Text shown:
*** Block opens ***

We made it! We’ve discussed the five steps to becoming a Nurse Practitioner. 

But there may still be more questions in your mind which we hope to answer in this section. 

What’s the difference between an NP and a CNS?

People often wonder what’s the difference between Nurse Practitioners (NPs) and Clinical Nurse Specialists (CNSs). 

We understand why some may be a bit confused because these two jobs can overlap. 

NPs and CNSs are two types of Advanced Practice Registered Nurses. 

They can both assess, plan, and provide direct healthcare to patients. They also provide leadership and education in their settings. 

However, NPs tend to focus on the management of direct patient care, while CNSs tend to focus on administration, research, and program development.

How much are NPs paid?

According to the Bureau of Labor Statistics (BLS), the mean annual salary of NPs nationwide is $118,040. This is about $ 56.75 per hour. 

What states give the highest salaries to NPs? 

The top-paying states for nurse practitioners are California, New Jersey, New York, Washington, and Massachusetts, respectively.

*** Block closes ***

Exercise prompt: Update the Nurse Practitioner text starting with "NPs and CNSs" and going on through "56.75 per hour.", writing that part out again with "leadership" changed to "guidance".

Dataset extract:

*** Block opens ***

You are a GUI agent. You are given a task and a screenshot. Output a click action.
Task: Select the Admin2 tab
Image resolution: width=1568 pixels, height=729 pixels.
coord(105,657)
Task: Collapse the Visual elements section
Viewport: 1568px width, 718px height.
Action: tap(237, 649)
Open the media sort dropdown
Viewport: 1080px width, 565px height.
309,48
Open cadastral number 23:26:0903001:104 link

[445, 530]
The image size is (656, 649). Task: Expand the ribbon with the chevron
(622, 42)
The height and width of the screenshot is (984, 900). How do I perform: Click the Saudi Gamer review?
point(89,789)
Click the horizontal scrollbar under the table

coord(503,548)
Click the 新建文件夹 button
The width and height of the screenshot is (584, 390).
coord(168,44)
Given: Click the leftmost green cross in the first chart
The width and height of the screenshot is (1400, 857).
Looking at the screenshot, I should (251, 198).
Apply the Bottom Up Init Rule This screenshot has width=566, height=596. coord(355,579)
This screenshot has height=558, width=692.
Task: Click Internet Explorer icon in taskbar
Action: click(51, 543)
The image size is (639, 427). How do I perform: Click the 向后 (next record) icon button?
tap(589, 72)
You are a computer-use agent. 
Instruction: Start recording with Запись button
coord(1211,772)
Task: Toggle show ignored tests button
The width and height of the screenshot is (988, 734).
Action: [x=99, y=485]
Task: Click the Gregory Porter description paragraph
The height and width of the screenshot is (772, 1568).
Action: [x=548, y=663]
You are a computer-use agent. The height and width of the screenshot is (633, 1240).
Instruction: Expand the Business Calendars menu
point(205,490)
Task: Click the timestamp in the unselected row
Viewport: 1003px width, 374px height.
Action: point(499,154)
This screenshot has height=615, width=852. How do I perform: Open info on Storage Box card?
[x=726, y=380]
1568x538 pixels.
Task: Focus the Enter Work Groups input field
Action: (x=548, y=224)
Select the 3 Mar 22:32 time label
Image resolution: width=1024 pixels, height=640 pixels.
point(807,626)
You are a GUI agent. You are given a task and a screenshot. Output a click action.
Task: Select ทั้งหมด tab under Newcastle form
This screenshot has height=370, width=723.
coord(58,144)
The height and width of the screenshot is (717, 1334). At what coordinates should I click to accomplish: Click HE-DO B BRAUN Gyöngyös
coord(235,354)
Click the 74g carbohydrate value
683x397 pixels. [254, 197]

*** Block closes ***

Answer below:
NPs and CNSs are two types of Advanced Practice Registered Nurses. 

They can both assess, plan, and provide direct healthcare to patients. They also provide guidance and education in their settings. 

However, NPs tend to focus on the management of direct patient care, while CNSs tend to focus on administration, research, and program development.

How much are NPs paid?

According to the Bureau of Labor Statistics (BLS), the mean annual salary of NPs nationwide is $118,040. This is about $ 56.75 per hour.